As Nações Unidas qualificaram, esta sexta-feira, como “repressiva e humilhante” a reforma aprovada pelo Parlamento do Irão que endurece as punições para quem não cumpre o rigoroso código de vestimenta islâmica, que regulamenta por exemplo o uso de véu. “As mulheres e meninas não devem ser tratadas como cidadãs de segunda classe”, referiu o Escritório da ONU para os Direitos Humanos.
O ‘projeto de lei de Apoio à Família, através da promoção da cultura da castidade e do Hijab’, pendente da aprovação final do Conselho dos Guardiões, contempla um aumento nas penas e introduz conceitos “vagos”, na opinião da ONU, como “nudez e indecência”, com penas que podem chegar aos 10 anos de prisão.
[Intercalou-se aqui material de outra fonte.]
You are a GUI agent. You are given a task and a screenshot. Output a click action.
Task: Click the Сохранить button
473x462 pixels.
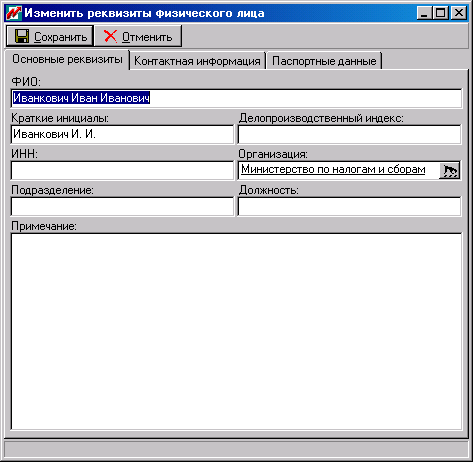click(50, 36)
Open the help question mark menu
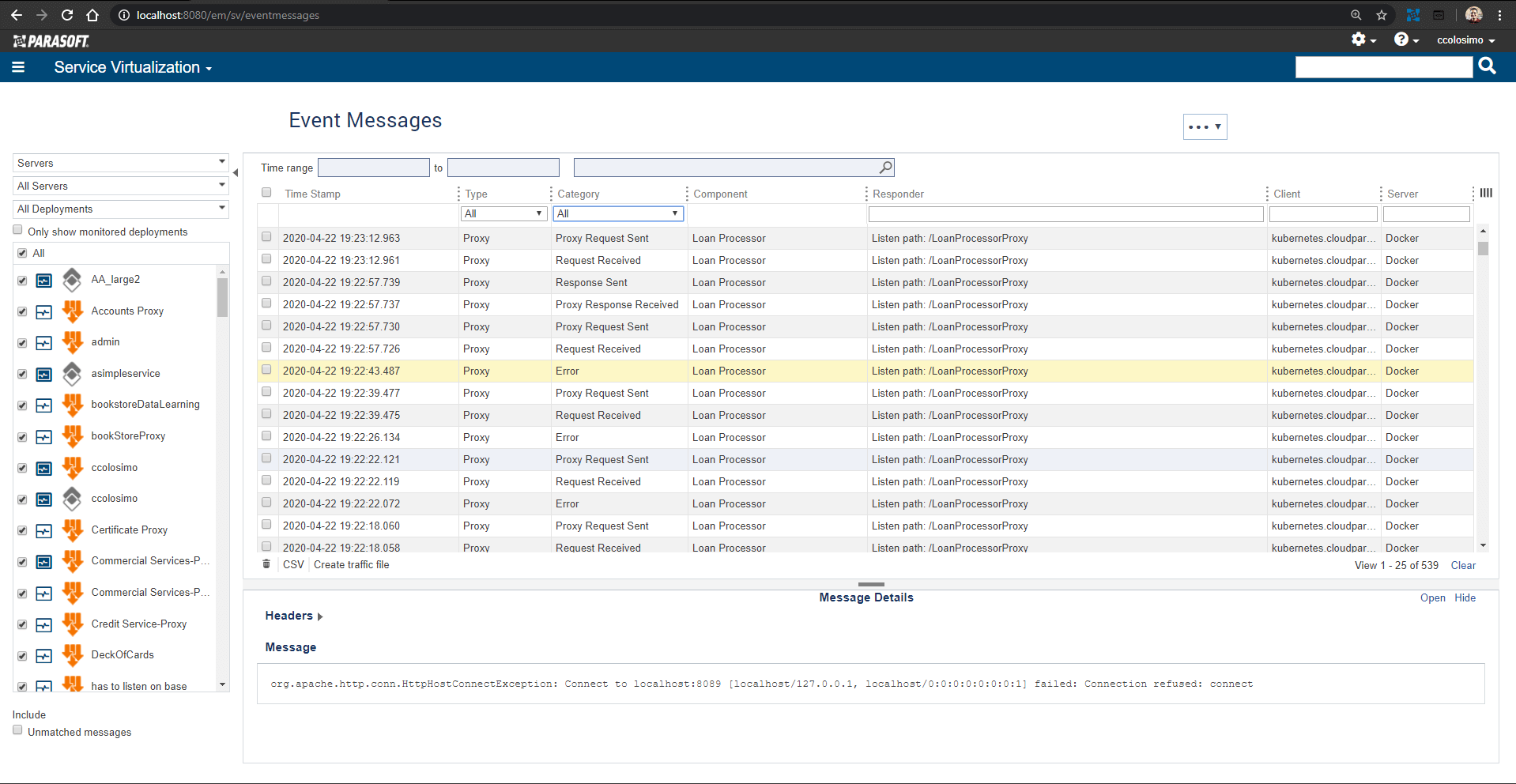1516x784 pixels. click(x=1405, y=40)
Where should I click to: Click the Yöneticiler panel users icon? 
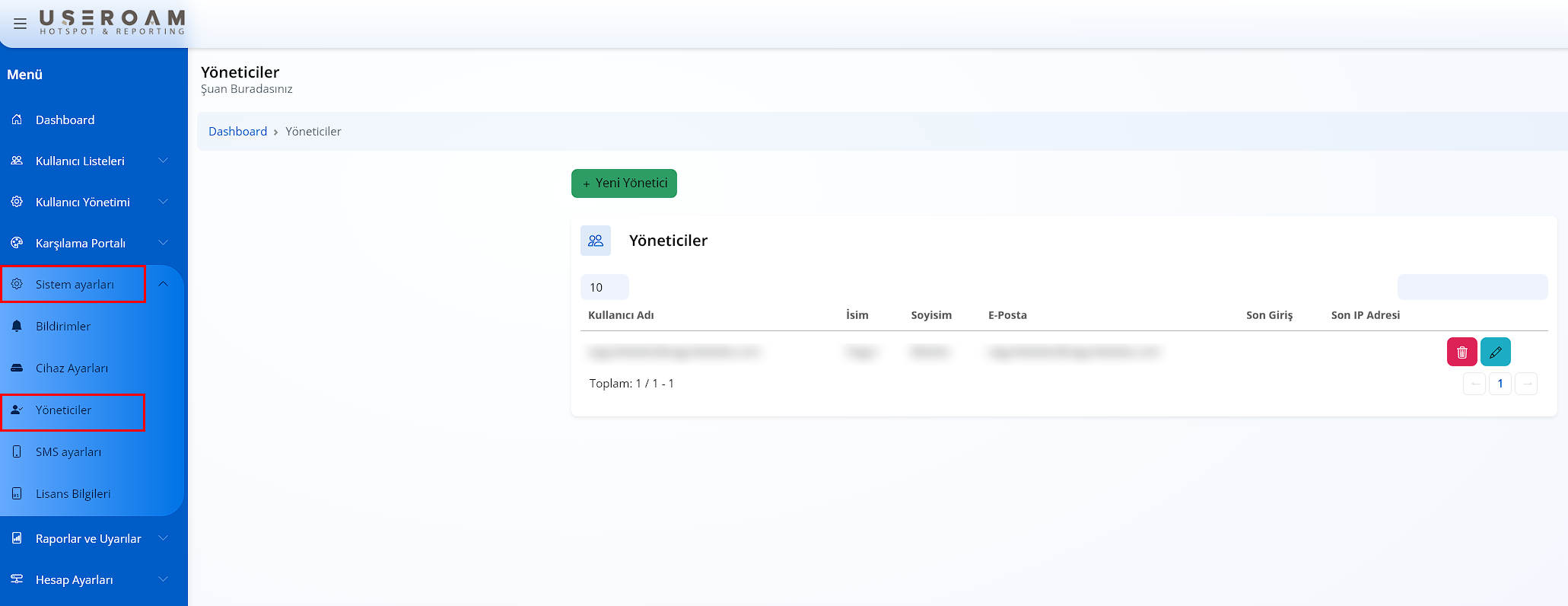point(596,241)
O alto comissário para os Direitos Humanos, Volker Turk, considerou que o texto viola “flagrantemente” o Direito Internacional e apelou às autoridades iranianas para protegerem “igualmente” as liberdades de todos os cidadãos.
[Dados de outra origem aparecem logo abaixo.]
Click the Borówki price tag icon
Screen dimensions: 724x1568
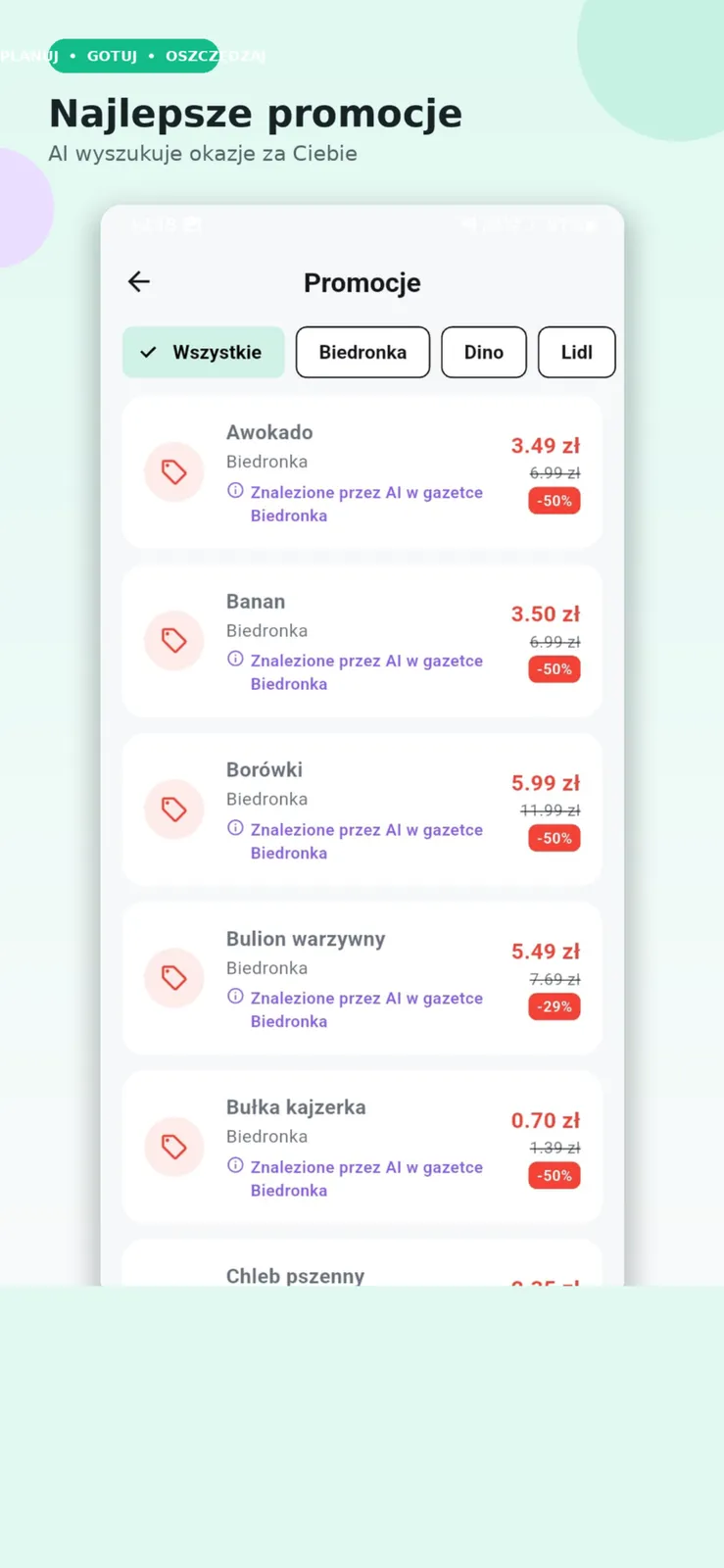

“Apelamos às autoridades para que revoguem todos os regulamentos e procedimentos que envolvam especificamente a monitorização do comportamento público das mulheres e aprovem leis e políticas que garantam que as mulheres e raparigas exerçam os seus Direitos Humanos, o que inclui o direito de participar na vida pública sem medo de represálias ou discriminação”, frisou.